-- BEGIN Data for this task --

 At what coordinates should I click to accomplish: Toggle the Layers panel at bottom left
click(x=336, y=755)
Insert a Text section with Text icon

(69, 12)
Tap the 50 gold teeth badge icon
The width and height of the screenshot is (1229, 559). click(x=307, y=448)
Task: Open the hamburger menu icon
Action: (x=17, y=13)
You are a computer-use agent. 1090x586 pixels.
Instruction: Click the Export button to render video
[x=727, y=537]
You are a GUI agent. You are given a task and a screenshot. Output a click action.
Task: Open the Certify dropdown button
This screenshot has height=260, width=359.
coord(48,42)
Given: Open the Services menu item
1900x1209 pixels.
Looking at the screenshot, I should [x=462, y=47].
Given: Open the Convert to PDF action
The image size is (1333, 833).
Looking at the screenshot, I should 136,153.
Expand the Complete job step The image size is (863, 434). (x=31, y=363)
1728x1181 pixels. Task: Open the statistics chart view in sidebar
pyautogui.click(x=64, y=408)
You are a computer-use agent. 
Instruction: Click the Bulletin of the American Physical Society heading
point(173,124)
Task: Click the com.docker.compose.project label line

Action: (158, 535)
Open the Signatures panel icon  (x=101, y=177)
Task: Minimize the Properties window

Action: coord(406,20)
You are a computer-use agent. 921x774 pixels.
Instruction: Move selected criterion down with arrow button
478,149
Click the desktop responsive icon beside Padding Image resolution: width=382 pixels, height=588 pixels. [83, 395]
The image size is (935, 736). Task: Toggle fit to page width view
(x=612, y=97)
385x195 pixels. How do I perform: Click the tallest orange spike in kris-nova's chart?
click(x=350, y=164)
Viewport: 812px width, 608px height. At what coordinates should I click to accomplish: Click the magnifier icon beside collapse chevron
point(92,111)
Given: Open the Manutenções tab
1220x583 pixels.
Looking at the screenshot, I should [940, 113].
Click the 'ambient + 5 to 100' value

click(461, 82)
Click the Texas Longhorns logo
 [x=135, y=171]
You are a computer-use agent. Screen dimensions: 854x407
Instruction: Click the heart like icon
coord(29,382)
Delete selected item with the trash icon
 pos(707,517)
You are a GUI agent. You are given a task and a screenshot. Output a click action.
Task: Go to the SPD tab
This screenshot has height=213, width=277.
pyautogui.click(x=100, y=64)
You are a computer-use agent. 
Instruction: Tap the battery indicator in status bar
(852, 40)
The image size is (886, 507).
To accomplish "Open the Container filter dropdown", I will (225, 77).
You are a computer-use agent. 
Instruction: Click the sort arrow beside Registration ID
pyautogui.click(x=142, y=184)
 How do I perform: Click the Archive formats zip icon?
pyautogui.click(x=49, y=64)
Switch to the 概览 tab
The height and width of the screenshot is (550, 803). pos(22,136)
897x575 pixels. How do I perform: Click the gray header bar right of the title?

-- END Data for this task --

#### What you should do
Recast the records above as a Markdown table with the columns Row and Line, from the line containing "You are a computer-use agent. Screen" through the end of the records, numbering each line and omitting blank lines.

#### Solution to this exercise
| Row | Line |
|---|---|
| 1 | You are a computer-use agent. Screen dimensions: 854x407 |
| 2 | Instruction: Click the heart like icon |
| 3 | coord(29,382) |
| 4 | Delete selected item with the trash icon |
| 5 |  pos(707,517) |
| 6 | You are a GUI agent. You are given a task and a screenshot. Output a click action. |
| 7 | Task: Go to the SPD tab |
| 8 | This screenshot has height=213, width=277. |
| 9 | pyautogui.click(x=100, y=64) |
| 10 | You are a computer-use agent.  |
| 11 | Instruction: Tap the battery indicator in status bar |
| 12 | (852, 40) |
| 13 | The image size is (886, 507). |
| 14 | To accomplish "Open the Container filter dropdown", I will (225, 77). |
| 15 | You are a computer-use agent.  |
| 16 | Instruction: Click the sort arrow beside Registration ID |
| 17 | pyautogui.click(x=142, y=184) |
| 18 |  How do I perform: Click the Archive formats zip icon? |
| 19 | pyautogui.click(x=49, y=64) |
| 20 | Switch to the 概览 tab |
| 21 | The height and width of the screenshot is (550, 803). pos(22,136) |
| 22 | 897x575 pixels. How do I perform: Click the gray header bar right of the title? |